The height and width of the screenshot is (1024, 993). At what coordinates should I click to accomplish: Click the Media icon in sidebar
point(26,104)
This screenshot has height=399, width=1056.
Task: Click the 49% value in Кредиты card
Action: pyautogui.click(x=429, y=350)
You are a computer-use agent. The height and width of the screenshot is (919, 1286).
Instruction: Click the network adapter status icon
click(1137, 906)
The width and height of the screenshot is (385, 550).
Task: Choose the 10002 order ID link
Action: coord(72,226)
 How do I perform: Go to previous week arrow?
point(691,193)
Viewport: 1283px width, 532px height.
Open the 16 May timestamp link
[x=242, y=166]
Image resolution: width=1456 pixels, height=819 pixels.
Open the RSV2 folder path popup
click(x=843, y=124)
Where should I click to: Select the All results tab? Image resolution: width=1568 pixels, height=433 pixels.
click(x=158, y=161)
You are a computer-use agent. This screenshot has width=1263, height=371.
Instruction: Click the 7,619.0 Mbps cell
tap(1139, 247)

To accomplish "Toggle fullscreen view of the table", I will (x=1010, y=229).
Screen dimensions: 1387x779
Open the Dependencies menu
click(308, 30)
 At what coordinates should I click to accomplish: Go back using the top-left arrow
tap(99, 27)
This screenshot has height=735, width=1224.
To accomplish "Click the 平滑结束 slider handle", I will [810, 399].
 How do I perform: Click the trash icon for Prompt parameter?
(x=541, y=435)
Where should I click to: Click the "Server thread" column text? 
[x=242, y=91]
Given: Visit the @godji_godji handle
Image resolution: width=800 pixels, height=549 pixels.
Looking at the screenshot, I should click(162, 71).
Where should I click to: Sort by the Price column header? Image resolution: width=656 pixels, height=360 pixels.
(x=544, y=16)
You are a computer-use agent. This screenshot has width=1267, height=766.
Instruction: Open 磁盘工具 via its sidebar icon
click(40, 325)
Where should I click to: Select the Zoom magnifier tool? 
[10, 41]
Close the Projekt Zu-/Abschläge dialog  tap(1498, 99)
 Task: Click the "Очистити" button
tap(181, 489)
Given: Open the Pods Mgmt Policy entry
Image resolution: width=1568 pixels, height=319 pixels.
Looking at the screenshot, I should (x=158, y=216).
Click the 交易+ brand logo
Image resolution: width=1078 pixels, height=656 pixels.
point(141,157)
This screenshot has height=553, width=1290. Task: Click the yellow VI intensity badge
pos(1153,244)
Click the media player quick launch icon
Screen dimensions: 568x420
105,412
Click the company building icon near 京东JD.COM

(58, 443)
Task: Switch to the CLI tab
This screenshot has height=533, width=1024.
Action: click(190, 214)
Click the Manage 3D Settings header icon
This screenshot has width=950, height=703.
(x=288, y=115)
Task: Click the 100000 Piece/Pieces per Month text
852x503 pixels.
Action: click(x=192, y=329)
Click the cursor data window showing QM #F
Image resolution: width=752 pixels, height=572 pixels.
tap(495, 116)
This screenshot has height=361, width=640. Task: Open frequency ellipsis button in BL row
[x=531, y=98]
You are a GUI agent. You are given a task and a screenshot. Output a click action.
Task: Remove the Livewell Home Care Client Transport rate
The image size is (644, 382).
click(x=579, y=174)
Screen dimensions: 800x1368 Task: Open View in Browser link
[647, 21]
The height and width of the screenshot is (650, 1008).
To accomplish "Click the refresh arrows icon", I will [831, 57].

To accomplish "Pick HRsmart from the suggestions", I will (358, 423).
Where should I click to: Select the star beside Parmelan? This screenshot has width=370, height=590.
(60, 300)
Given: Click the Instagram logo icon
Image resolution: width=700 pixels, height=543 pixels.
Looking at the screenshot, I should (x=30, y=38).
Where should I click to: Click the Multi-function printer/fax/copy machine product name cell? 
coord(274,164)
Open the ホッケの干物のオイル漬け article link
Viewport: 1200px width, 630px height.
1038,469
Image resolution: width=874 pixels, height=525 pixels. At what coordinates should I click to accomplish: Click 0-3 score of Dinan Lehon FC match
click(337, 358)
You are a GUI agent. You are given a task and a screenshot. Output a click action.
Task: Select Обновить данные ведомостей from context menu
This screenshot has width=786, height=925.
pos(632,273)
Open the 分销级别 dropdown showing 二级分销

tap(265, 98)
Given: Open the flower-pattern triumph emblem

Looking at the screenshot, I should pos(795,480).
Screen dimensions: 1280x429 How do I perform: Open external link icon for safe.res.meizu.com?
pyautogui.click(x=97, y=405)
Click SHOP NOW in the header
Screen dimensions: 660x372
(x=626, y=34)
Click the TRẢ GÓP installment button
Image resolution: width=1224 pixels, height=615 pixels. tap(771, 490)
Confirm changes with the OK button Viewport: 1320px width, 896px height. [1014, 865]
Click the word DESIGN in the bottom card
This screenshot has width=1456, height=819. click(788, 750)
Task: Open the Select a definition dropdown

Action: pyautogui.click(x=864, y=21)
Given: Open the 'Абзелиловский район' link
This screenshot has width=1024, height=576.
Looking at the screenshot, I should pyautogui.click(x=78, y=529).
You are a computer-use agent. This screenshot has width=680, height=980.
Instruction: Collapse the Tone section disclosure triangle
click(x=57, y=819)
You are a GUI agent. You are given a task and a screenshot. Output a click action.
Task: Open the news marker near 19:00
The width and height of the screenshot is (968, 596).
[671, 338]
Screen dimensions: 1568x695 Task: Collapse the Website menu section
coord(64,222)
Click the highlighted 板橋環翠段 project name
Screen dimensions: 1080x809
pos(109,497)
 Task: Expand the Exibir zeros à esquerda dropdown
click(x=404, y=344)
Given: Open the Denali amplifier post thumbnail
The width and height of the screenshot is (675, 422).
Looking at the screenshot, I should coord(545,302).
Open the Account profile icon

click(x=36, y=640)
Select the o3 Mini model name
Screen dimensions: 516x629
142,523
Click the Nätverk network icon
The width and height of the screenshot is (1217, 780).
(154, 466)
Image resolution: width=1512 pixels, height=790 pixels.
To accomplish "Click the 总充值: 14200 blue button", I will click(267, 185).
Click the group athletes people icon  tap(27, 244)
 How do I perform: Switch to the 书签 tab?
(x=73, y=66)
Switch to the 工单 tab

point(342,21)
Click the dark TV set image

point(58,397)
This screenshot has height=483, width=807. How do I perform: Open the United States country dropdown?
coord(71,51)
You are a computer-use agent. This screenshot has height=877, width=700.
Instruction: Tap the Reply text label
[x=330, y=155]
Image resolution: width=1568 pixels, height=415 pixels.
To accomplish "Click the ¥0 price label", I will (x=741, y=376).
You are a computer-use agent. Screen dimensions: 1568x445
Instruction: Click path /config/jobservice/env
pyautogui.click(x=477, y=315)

**What the exercise asks:** Check each line above for the word "from", and copy the lines where it appears.

**Solution to this exercise:**
To accomplish "Pick HRsmart from the suggestions", I will (358, 423).
Task: Select Обновить данные ведомостей from context menu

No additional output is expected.